Страница 29 из 35
В тот период своего ученичества в «Кайзеркеллере» БИТЛЗ записали свою самую первую пластинку. Я выступал в роли продюсера, руководителя записи и рекламного агента — все в одном лице.
В группе Рори Шторма был парень по имени Вэлли, который тоже хорошо пел. У него был широкий вокальный диапазон, и Битлы восхищались им. Я сам когда-то учился на певца и сразу определил широкие потенциальные возможности Вэлли. Если дать ему бэкинг БИТЛЗ, то должен получиться интересный звук — так думал я.
К этому времени все Битлы, кроме Пита Беста, уже подружились с Ринго Старром из группы Рори Шторма. Они были собутыльниками.
Любимыми песнями Вэлли были «Fever» и «Sommertime». «Эл, давай сделаем пластинку!» «Пластинку? Какую?» «Обыкновенную — с дыркой посередине.» «Ну, ну. И с кем же вы будете ее делать?» «С Вэлли.» «Почему именно с ним?» «Он клевый певец.» «А кто будет платить за все это?» «Ты, конечно.» «Ах, вот как!»

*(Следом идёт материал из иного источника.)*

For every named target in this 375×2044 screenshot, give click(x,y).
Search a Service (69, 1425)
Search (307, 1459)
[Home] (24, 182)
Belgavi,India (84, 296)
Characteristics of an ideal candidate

Вот как мы решили сделать первую пластинку БИТЛЗ. Историческое решение. Питу Бесту они сказали, что стучать будет Ринго Старр — потому, дескать, что он привык к Вэлли и знает все его песни. Питу это, конечно, не понравилось, но ему пришлось смириться.
Свалив гитары, барабаны, микрофоны, бутылки с пивом и пакет с бутербродами в мою машину, мы поехали в гамбургскую «Акустик-Студию», где люди записывали поздравительные пластинки. Ну, вы знаете, какие. Например: «Здравствуй, мамочка. Это говорю я. Мы живем хорошо. Ждем тебя на рождество. Как твое здоровье? Бэби передает тебе привет. Бэби, скажи что-нибудь бабушке! Гу-гу-гу… Ну все, мамочка. Привет Джо, Джону, Саре, Альфи, Дотти, Лулу, бла-бла-бла…»

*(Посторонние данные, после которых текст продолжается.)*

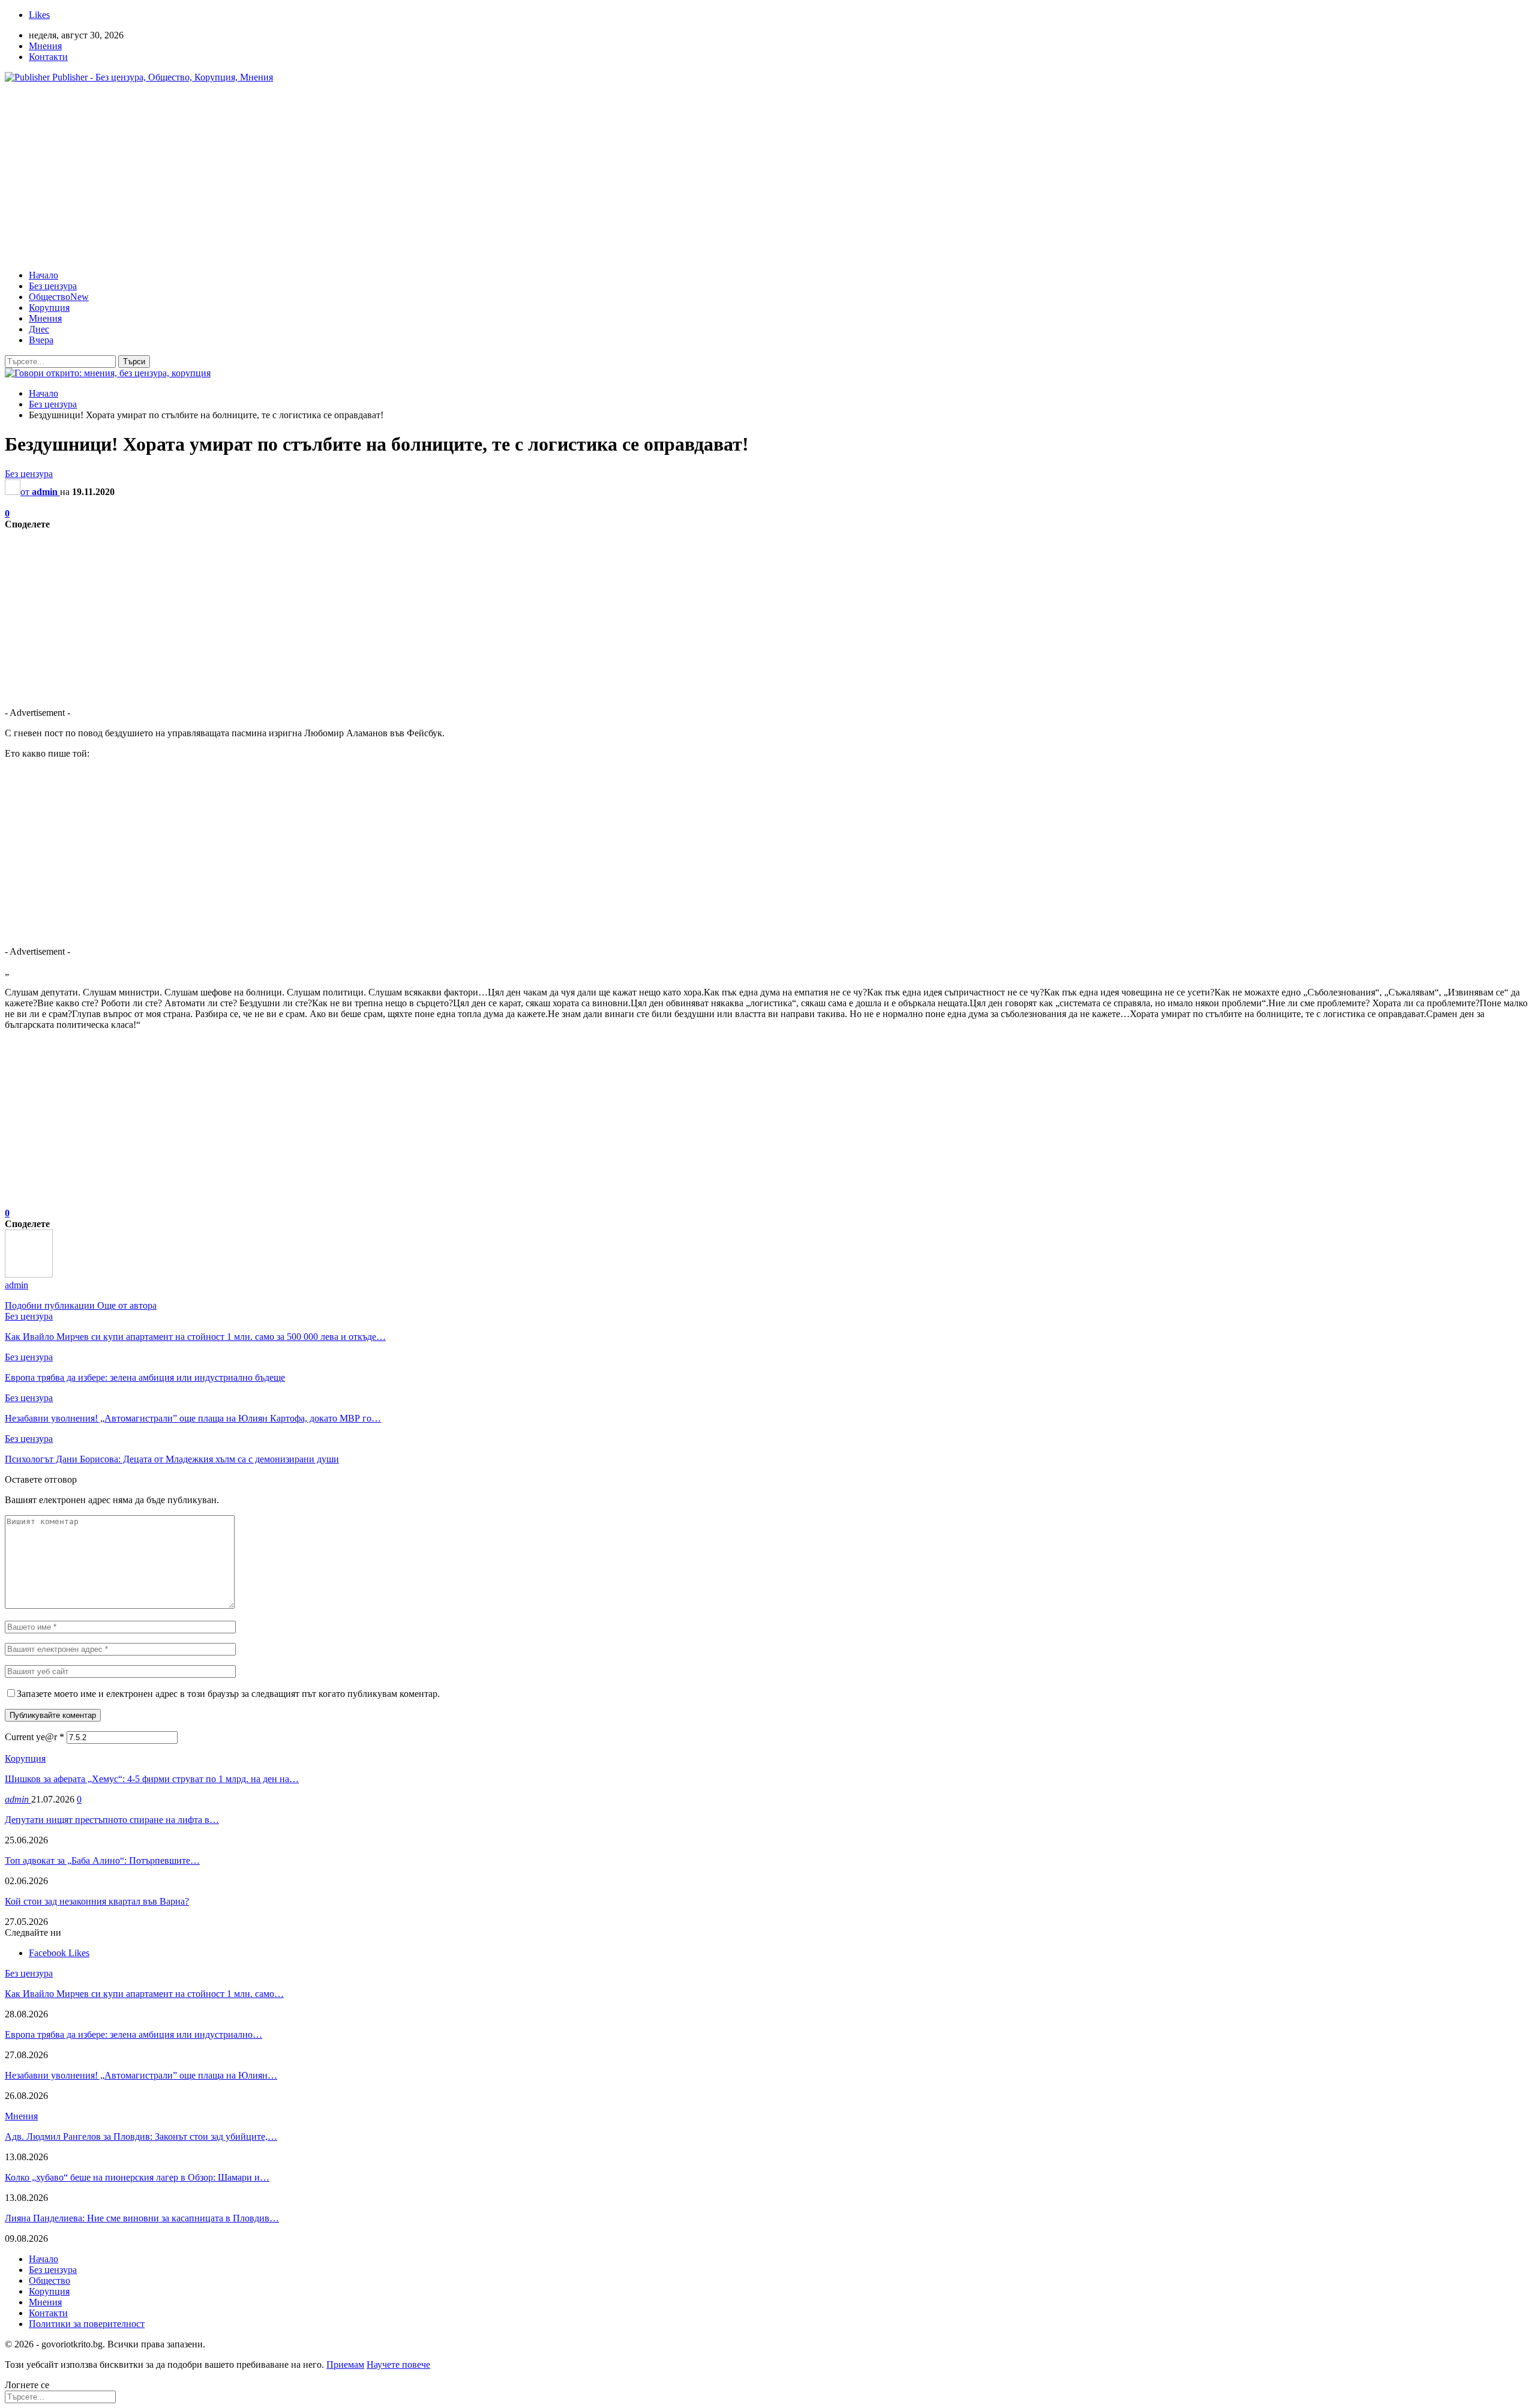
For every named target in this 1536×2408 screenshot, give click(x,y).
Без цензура (53, 286)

Студия была крохотная. Не знаю, что там сейчас. Может, она делает большой бизнес. Слово «БИТЛЗ», конечно, ничего не говорило работникам студии. Для них они были очередной любительской группой, которая хочет записать себя на пластинку: скорее всего, чтобы послать своим родным в Англии. «Вы хотите послать привет своим родным?» «Если мы хотим послать привет, мы пишем письма.» «Эл, скажи им, что мы музыканты.» «Какой смысл? Их это не интересует.» «Что-то больно мала эта студия.» «А ты почем знаешь? Небось, в первый раз пришел на студию записи.» «Эй, а что это за смешная машина вон там?» «Эх, простота, это же кофемолка.» «Да? Интересно!» «Ну ладно, друзья. Начнем.» Ребята сгрудились вокруг микрофонов, Вэлли стал посередке, и сессия записи началась. Вэлли так разволновался, что забыл текст «Summertime». «Ну, ты даешь, Вэлли!» «Ты же миллион раз пел ее!» «Забыл слова в такую минуту!» «Сейчас, сейчас… Я просто волнуюсь.» «Дайте ему таблетку.» Ринго нервно теребил свои палочки. На пальцах у него было столько колец, что он не мог нормально поковырять в носу. Это была его первая запись вместе с БИТЛЗ. Музыканты, которым вскоре предстояло потрясти весь мир, впервые собрались вместе для совместной записи. Студия, правда, была размером с кухоньку, что у моей тетки Фанни в Дингле, и все же это была студия.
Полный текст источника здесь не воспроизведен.